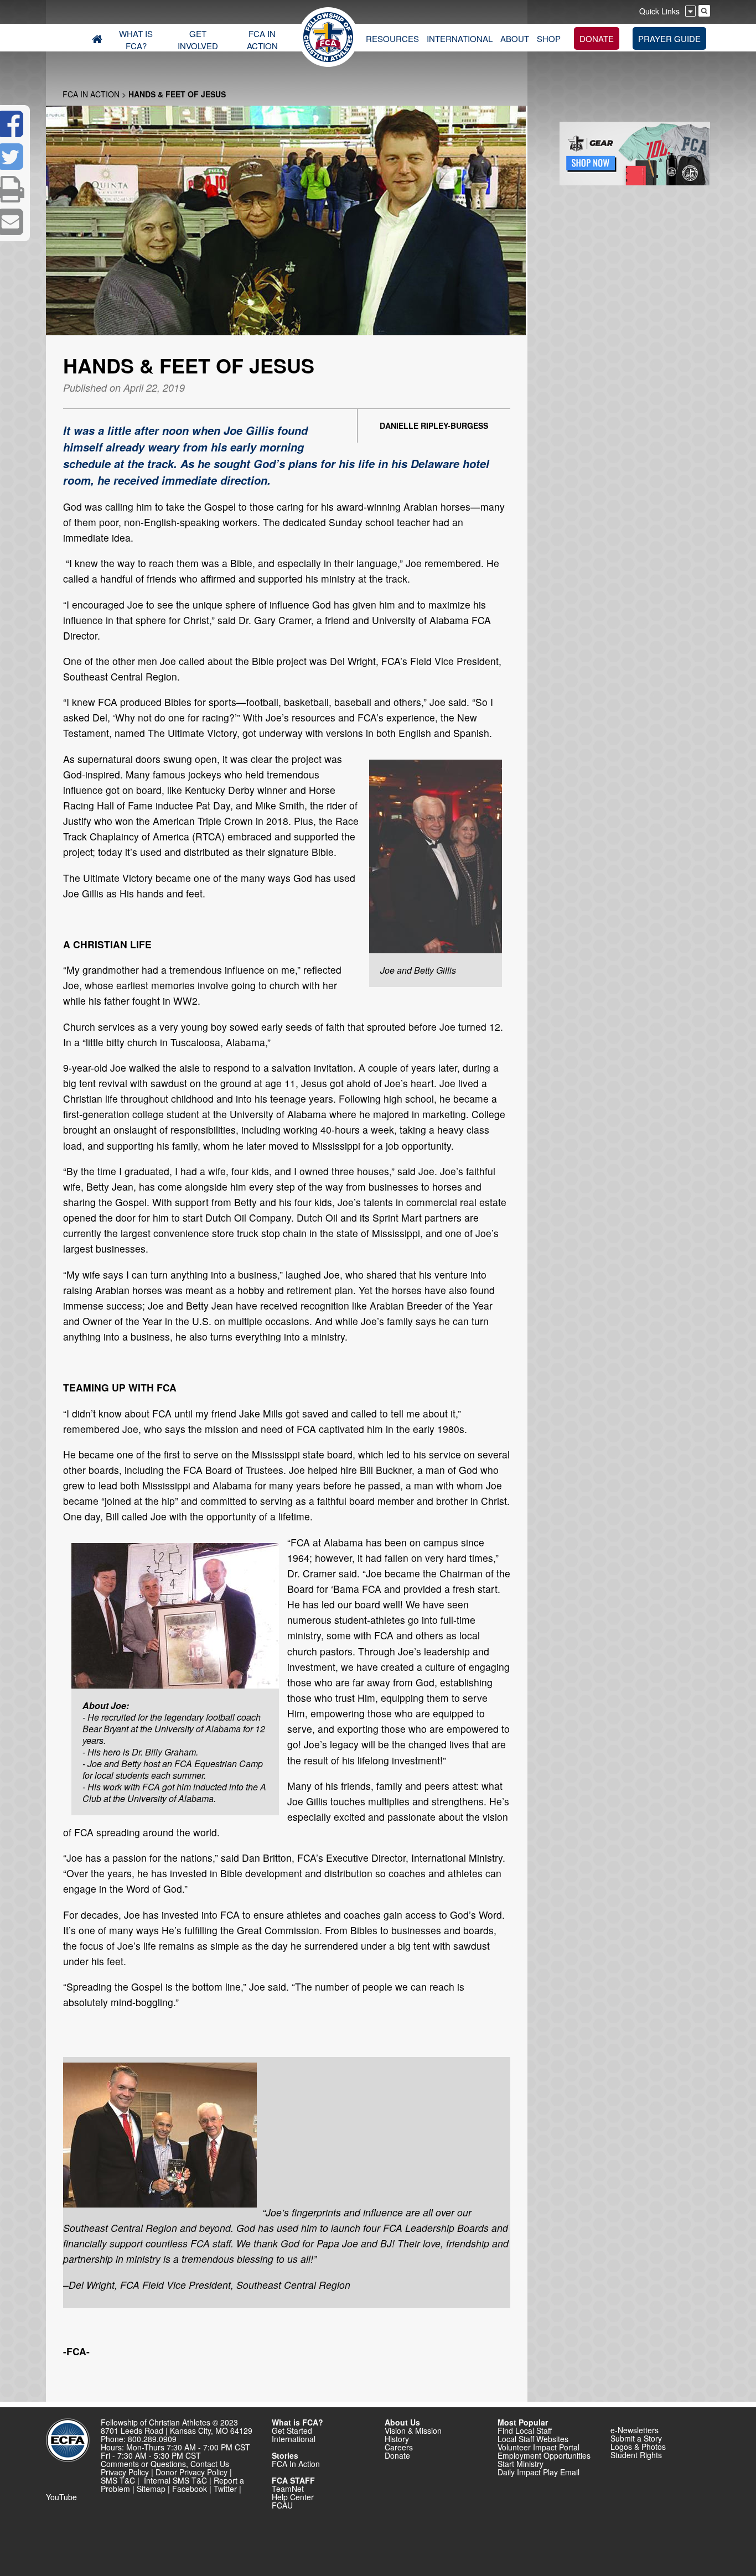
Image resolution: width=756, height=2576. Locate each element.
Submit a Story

☆ ☆ ☆ ☆

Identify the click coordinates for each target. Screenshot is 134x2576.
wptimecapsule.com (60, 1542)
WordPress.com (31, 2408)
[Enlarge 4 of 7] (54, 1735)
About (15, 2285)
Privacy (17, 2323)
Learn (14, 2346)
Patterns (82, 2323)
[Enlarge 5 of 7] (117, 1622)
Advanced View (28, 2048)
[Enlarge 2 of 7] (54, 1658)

☆ ☆ ☆ ☆

_Task to complete_
Filter the entries and copy out every line with the word "Enlarge".

_Answer for the task_
[Enlarge 4 of 7] (54, 1735)
[Enlarge 5 of 7] (117, 1622)
[Enlarge 2 of 7] (54, 1658)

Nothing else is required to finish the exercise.